Abstract

We appreciate the interest of Treglia et al. in our recent review (1), in which we estimated the prevalence of thyroid incidentalomas detected by 18F-FDG-PET, and the risk of malignancy in such lesions. Our calculations were based on data from 22 carefully selected studies comprising a total of 125,754 investigated subjects. Our main finding was that an unexpected focal hypermetabolic activity in the thyroid gland was seen in 1.6% of the subjects, of whom 34.8% harbored thyroid malignancy (1). Treglia et al. question our arithmetic approach, suggesting that a meta-analysis would lead to more robust estimates of the parameters in question. The authors deserve much credit for presenting results from such a meta-analysis.

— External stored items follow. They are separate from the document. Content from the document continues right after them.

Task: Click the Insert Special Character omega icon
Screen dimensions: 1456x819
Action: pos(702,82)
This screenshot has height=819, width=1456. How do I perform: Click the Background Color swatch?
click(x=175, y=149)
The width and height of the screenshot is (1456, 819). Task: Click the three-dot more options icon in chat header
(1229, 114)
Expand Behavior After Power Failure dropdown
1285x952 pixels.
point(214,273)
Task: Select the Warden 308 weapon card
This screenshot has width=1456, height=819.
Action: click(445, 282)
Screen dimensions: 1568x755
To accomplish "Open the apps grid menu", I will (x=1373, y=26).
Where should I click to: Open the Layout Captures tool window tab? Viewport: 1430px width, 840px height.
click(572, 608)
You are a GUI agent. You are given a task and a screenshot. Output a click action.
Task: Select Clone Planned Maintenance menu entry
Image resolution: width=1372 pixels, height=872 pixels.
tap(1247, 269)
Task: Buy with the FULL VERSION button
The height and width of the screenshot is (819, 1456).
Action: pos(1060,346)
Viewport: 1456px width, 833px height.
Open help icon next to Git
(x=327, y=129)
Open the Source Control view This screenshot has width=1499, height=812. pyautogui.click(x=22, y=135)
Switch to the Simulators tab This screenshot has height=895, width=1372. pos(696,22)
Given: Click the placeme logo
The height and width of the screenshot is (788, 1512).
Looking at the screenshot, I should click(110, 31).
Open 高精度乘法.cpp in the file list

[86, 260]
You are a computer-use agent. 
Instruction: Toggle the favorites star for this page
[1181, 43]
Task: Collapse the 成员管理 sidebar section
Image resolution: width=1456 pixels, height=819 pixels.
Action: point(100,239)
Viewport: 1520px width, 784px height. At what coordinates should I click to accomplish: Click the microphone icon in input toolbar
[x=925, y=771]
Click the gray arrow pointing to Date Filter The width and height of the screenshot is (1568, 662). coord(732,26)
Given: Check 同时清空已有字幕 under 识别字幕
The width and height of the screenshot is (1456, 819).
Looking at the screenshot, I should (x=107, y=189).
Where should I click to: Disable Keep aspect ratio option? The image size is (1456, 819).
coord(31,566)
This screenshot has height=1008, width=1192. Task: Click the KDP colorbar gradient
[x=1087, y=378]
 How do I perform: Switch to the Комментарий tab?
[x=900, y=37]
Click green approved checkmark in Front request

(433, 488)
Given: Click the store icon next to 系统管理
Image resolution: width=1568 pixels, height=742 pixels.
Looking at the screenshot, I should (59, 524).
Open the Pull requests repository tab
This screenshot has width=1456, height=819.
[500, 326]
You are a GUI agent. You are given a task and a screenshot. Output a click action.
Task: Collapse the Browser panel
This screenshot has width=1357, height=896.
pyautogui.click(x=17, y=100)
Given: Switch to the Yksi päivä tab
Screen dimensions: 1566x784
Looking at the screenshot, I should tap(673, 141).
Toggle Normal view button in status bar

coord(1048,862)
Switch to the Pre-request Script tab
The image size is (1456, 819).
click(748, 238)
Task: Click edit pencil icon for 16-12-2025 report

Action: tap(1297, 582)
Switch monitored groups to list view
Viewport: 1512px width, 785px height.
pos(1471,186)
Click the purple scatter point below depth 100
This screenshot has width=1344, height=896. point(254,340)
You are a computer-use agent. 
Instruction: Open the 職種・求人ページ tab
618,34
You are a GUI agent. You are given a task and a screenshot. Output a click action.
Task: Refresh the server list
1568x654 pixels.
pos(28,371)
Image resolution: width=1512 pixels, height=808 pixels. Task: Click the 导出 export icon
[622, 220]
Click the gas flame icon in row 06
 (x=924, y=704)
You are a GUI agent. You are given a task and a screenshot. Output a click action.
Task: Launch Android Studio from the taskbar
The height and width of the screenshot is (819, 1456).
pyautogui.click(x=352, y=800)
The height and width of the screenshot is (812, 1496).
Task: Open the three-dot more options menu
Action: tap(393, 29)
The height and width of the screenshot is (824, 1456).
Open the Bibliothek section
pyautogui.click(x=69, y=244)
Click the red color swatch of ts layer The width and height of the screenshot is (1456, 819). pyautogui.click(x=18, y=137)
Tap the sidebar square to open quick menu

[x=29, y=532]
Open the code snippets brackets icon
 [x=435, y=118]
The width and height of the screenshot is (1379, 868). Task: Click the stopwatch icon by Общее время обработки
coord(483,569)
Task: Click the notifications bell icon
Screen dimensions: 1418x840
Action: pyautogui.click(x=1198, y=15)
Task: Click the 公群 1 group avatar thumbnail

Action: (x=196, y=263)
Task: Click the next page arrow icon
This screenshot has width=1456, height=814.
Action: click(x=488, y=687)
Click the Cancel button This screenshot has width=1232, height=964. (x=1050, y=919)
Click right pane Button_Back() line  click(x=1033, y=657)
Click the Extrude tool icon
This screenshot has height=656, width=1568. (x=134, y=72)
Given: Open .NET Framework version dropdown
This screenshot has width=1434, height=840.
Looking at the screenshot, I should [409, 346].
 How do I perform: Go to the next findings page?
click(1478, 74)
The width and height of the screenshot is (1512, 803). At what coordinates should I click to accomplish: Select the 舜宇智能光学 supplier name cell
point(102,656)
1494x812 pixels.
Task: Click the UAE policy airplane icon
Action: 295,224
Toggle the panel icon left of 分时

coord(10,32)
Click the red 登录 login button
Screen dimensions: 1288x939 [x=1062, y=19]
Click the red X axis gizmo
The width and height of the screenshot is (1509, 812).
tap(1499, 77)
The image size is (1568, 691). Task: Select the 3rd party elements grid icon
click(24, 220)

Meta-analyses are widely used within medical research. A meta-analysis is a mathematical tool used to increase the statistical power by pooling data from a range of studies that focus on a well-defined topic. Meta-analyses have become very popular, and since many researchers consider the results of a meta-analysis to be more solid—as opposed to results of the individual studies—such articles are often quoted in the scientific literature. In our opinion, meta-analyses have a role primarily in a context where an intervention has taken place, for example, in situations where a series of controlled trials failed to solve a specific issue due to small sample sizes, or negative or—even more important—divergent results. However, in studies of an observational character, as our recent review (1), it is questionable whether meta-analyses have any greater role. Indeed, meta-analyses should not be used uncritically since there are pitfalls with this method—especially pertaining to heterogeneity between studies (2). While statistical benefits can be obtained by a meta-analysis when employed properly, this method can also be used wrongly, or even be misused, leading to misinterpretation of results and lack of transparency for the uninitiated reader with limited insight into how these results were obtained.
As already emphasized in our previous article (1), it remains unquestioned that the 22 studies, which our review were based upon, are very heterogeneous in terms of the study populations, the PET-scan protocols, and the clinical evaluation of the patients. The high degree of heterogeneity across studies is reflected by an I2 value above 90% according to the calculations based on a random effect model as carried out by Treglia et al. Although heterogeneity can be corrected for statistically to some extent, it is an inherent limitation of meta-analyses, and it can be questioned whether a meta-analysis is justified when the included studies show a high degree of heterogeneity (2). The results from the meta-analysis performed by Treglia et al. are very close to our results (1), both with respect to the prevalence of thyroid incidentalomas and the risk of malignancy. This is not surprising since the authors included exactly the same studies as in our review (1). Just because a set of data has been through the statistical mill of a meta-analysis, this provides no guarantee for the final results being closer to the truth (which in this case, by the way, remains to be settled) than a more simple calculation based on the raw data, as done in our study (1). It is therefore up to discussion whether including data from a range of previous—and highly heterogeneous—studies in a meta-analysis, as performed by Treglia et al., is a scientifically more correct way to estimate the prevalence of thyroid incidentalomas, and their risk of harboring malignancy, when detected by 18F-FDG-PET.
Regarding the standardized uptake values (SUV) in thyroid lesions detected by 18F-FDG-PET, these were calculated according to different protocols and procedures in the various studies. Comparison of SUV between individual studies therefore makes little sense, and we are fully in agreement with Treglia et al. regarding this point. Nevertheless, we found it of interest to investigate whether an overall difference exists between SUV measured in benign and malignant thyroid nodules. Therefore, we pooled SUVs from all studies, and a significant difference between the two groups was indeed found, with higher values in malignant nodules (1). We are well aware that there are methodological limitations with the use of SUV, as discussed by Treglia et al., and earlier pointed out by some of the authors (3). However, when comparing SUV across studies, we believe that any potential bias inherent to this method should affect benign and malignant nodules largely to the same extent. As we already emphasized in our article (1), the low accuracy of the method, reflected by the considerable overlap in SUV between benign and malignant nodules, excludes the use of this parameter alone as a basis for any clinical decision.
The main point—independent of which study is in focus—is the fact that a considerable risk of malignancy exists if a focal lesion in the thyroid gland is detected incidentally by 18F-FDG-PET, further underlined by the recent study by Bertagna et al. (4). The present evidence consistently supports that such patients should be thoroughly evaluated. To this end, the meta-analysis provided by Treglia et al. confirms our findings, but adds little to answering the questions that remain. More importantly, there are no data on cost-effectiveness of such a strategy and whether the natural history of thyroid malignancy diagnosed in this manner differs from that of a diagnosis based on investigating, for example, the patient with clinically evident nodular thyroid disease. These are the areas where our joint forces need to focus attention.
Footnotes
Disclosure Statement
None of the authors have received any financial or other type of compensation related to the subject of this article. There are no competing financial interests.